Limitations exist in this study. This study is a single-center, single-surgeon study. The procedure was only performed in a self-selected group of patients who requested uterine preservation, and therefore there is a small sample size. Given the design of the study, a control group is not included. However, now that we have reasonable safety data we hope to carry out large longer term prospective cohort studies or randomized trials to better assess safety and efficacy of this uterine-sparing procedure. The median follow-up period is relatively short (10.6 months) given that the first procedure was conducted in 2005. However, the majority (13/15) procedures were performed since 2009; only two procedures were performed in 2005. In addition, our institution is a tertiary referral center, and many of these patients are followed-up annually with their local gynecologist or urologist. This is a retrospective review, so there was no effort to prospectively contact the patients. Utilizing the POP-Q system would have been more helpful to see and discuss the impact of the surgical technique on the three compartments, but the POP-Q system was not yet universally used clinically until more recently. In 2006, this system was only used clinically by about 40% of members of ICS and AUGS. 31 In addition, a validated scale was not used to measure patient satisfaction.

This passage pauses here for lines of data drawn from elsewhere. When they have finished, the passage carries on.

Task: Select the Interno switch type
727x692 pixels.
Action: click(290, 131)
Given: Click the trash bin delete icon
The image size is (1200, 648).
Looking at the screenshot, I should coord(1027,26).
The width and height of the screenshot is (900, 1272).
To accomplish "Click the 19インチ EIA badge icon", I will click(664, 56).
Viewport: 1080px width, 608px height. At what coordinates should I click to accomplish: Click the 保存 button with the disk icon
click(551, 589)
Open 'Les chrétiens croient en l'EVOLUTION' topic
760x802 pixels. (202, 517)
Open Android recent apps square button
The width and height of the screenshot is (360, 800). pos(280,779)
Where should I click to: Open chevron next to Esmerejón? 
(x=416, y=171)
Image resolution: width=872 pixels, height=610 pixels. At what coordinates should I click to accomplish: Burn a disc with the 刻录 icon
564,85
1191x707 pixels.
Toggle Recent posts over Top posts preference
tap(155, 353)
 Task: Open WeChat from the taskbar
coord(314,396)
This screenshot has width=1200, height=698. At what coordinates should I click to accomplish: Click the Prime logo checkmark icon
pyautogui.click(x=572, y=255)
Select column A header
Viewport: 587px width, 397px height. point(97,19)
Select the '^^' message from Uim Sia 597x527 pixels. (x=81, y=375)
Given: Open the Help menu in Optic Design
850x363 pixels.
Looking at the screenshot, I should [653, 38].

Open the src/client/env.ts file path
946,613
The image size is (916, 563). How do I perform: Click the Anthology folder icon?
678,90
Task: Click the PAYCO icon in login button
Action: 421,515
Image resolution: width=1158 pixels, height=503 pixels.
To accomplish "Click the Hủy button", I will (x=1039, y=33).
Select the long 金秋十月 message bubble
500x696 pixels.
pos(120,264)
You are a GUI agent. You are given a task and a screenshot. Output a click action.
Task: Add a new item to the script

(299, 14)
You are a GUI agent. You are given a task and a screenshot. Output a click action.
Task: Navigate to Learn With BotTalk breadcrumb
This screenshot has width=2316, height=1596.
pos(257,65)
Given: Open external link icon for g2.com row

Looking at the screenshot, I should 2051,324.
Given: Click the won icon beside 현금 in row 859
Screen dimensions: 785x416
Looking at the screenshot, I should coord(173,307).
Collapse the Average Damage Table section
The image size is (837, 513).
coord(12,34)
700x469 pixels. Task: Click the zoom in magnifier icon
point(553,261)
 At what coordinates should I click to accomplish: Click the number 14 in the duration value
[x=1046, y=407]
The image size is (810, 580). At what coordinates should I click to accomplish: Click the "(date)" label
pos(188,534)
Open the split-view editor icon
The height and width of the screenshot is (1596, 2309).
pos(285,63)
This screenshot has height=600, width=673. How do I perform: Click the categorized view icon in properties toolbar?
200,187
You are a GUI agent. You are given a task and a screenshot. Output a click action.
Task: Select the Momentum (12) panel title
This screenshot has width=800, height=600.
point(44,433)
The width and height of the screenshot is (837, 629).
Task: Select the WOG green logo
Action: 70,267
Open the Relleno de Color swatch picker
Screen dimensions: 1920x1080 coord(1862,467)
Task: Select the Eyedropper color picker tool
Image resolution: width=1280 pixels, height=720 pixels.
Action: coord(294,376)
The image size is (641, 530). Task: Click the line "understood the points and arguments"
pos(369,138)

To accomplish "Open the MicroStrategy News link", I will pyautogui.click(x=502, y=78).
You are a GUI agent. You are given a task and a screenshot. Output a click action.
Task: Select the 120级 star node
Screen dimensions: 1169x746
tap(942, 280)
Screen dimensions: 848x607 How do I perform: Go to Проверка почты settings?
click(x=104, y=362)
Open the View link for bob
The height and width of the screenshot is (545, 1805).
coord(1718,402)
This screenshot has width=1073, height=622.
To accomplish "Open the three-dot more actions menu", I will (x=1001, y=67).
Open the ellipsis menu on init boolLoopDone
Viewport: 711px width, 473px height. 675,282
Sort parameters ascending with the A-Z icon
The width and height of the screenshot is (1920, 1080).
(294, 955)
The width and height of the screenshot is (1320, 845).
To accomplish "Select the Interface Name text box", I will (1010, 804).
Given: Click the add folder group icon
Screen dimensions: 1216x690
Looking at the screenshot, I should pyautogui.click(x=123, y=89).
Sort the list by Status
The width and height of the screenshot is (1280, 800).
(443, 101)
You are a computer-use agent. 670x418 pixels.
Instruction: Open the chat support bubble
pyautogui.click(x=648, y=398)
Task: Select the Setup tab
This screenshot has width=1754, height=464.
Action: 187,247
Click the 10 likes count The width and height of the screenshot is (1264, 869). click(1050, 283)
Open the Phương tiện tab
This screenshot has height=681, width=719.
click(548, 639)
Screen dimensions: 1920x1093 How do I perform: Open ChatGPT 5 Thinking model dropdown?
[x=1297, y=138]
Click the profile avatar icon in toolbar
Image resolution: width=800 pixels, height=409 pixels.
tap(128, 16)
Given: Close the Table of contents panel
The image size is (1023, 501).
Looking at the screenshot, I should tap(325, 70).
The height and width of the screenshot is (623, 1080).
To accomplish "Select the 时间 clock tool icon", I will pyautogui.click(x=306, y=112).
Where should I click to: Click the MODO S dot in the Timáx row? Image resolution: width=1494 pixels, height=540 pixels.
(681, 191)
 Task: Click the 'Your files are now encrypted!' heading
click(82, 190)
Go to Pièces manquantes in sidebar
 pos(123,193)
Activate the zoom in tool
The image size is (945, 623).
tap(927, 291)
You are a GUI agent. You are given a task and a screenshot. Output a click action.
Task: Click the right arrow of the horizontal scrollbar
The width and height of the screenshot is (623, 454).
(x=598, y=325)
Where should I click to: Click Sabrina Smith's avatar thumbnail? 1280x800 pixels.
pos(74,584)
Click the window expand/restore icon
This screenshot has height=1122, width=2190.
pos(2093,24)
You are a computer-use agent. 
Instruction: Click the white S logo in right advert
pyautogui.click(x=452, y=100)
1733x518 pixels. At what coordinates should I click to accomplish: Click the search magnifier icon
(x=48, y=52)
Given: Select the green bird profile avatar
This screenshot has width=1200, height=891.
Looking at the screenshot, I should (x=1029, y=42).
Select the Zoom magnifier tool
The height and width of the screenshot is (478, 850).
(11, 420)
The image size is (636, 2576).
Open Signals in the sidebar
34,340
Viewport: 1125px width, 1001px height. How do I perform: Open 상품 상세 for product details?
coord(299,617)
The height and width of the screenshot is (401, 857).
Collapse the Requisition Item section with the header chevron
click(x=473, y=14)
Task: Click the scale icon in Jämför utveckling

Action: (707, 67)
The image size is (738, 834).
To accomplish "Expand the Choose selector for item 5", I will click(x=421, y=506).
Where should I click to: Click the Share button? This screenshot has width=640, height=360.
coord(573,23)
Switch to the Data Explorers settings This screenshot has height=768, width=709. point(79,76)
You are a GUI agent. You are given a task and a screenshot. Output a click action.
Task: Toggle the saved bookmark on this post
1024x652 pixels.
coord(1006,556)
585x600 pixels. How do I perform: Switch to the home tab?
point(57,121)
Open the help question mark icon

The strength of this study is that it reports on a minimally invasive surgical procedure, described in the context of growing impetus to investigate the efficacy of uterine-sparing reconstructive procedures for POP. Present day healthcare aims to ensure patient safety and efficacy. The decision to remove a healthy organ, such as the uterus, must be done taking into account scientific evidence as well as patient preference, needs, and values. We hope this study contributes to the growing body of literature that can help surgeons and patients make an informed decision regarding the treatment of POP.
Robotic-assisted laparoscopic sacrohysteropexy was found to be a safe and feasible surgical treatment option for POP patients who desire uterine preservation. With short-term follow-up, we found acceptable objective and subjective success rates, but long-term evaluation is needed.
Disclosure Statement
No competing financial interests exist.